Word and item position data

┌──

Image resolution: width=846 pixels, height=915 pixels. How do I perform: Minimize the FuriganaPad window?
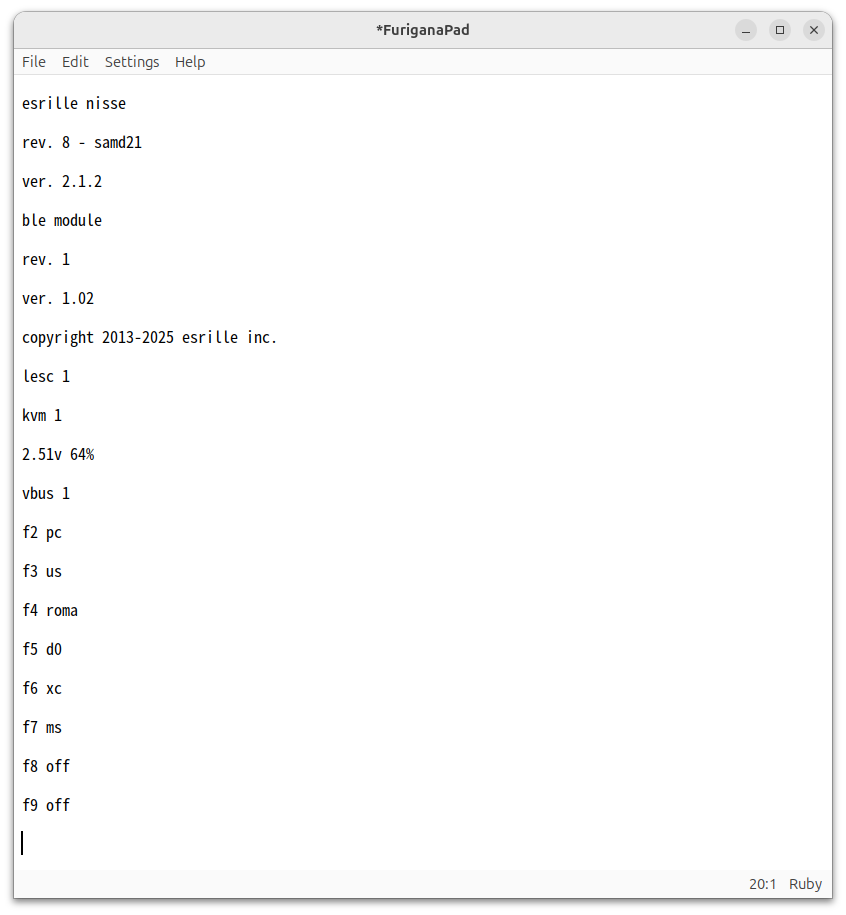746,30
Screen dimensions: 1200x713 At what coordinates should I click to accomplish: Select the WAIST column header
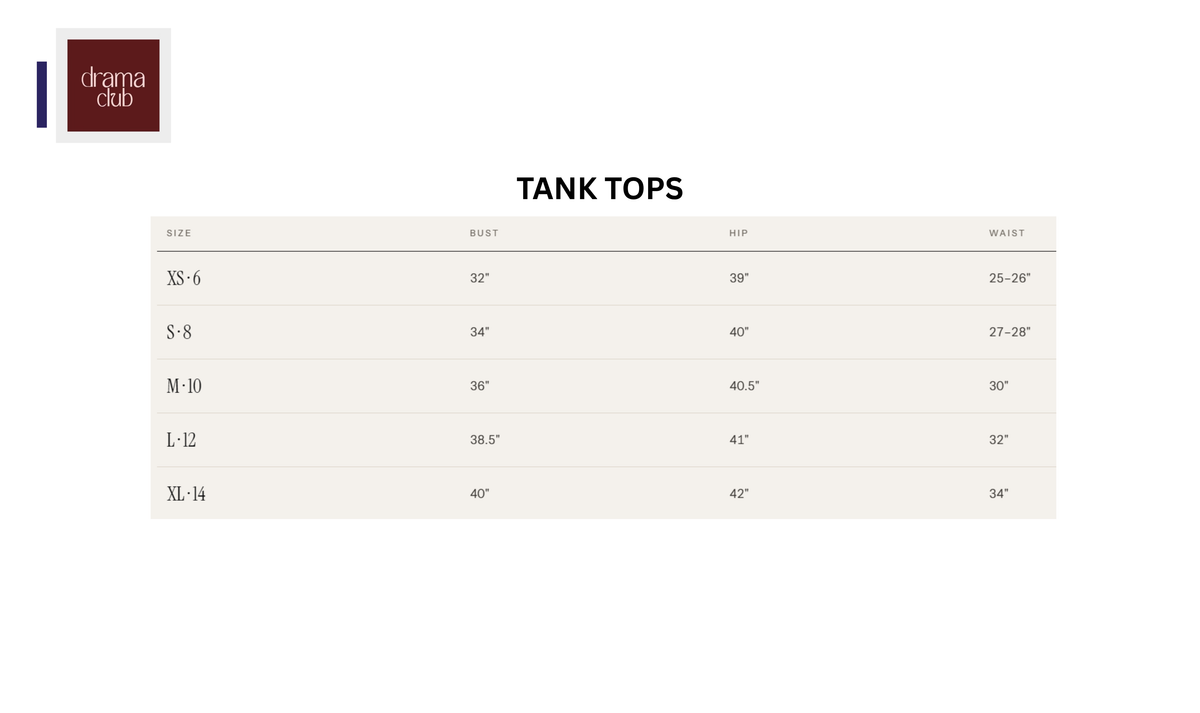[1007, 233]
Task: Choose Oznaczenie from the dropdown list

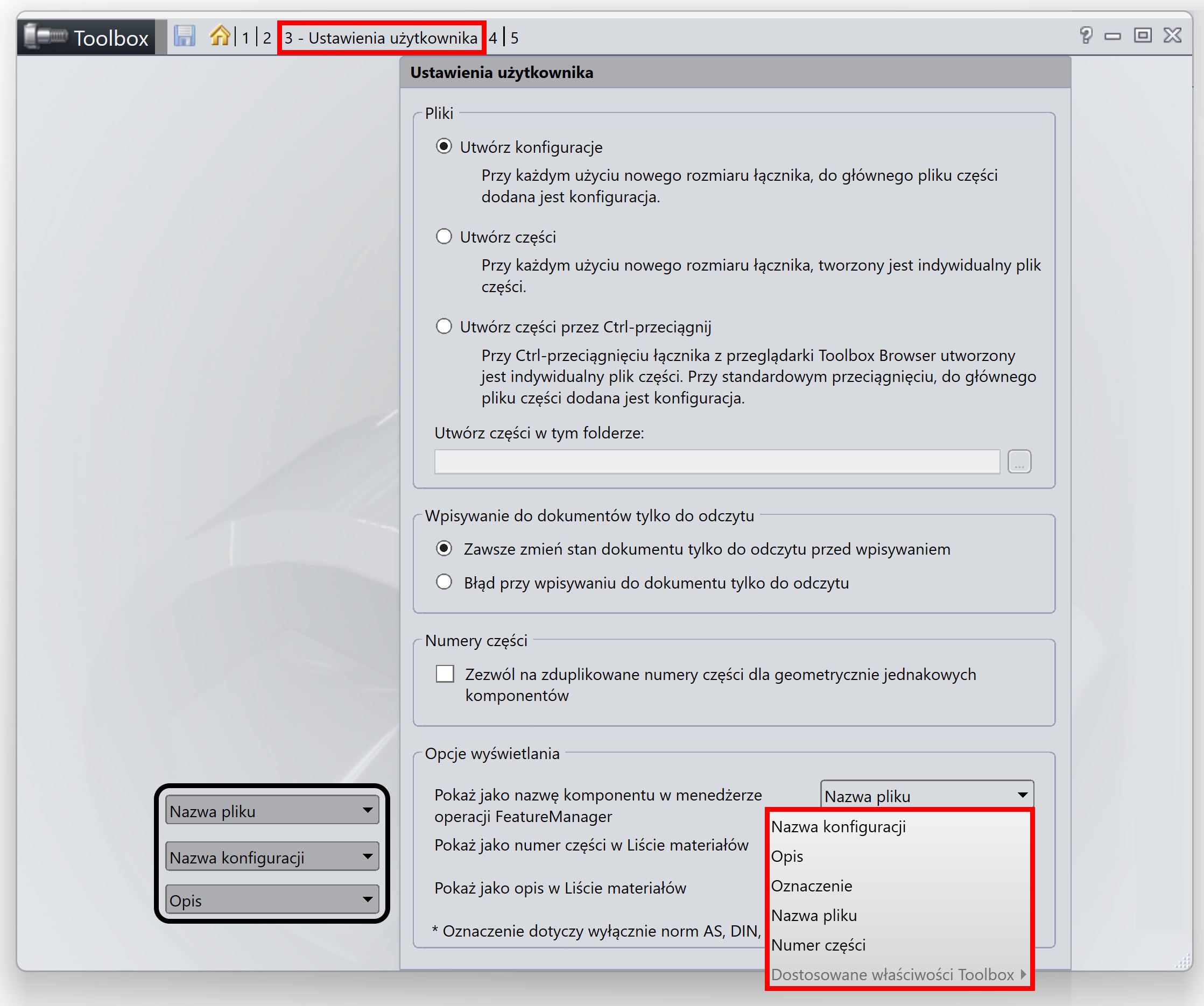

└──
┌──

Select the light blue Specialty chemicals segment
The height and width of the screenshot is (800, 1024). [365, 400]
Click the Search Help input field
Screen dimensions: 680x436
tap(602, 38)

└──

Challenge: Can you render the data from the line containing "Select the light" through the line containing "tap(602, 38)" as a numbered list, skipping blank lines and including both of those lines?

Result below:
1. Select the light blue Specialty chemicals segment
2. The height and width of the screenshot is (800, 1024). [365, 400]
3. Click the Search Help input field
4. Screen dimensions: 680x436
5. tap(602, 38)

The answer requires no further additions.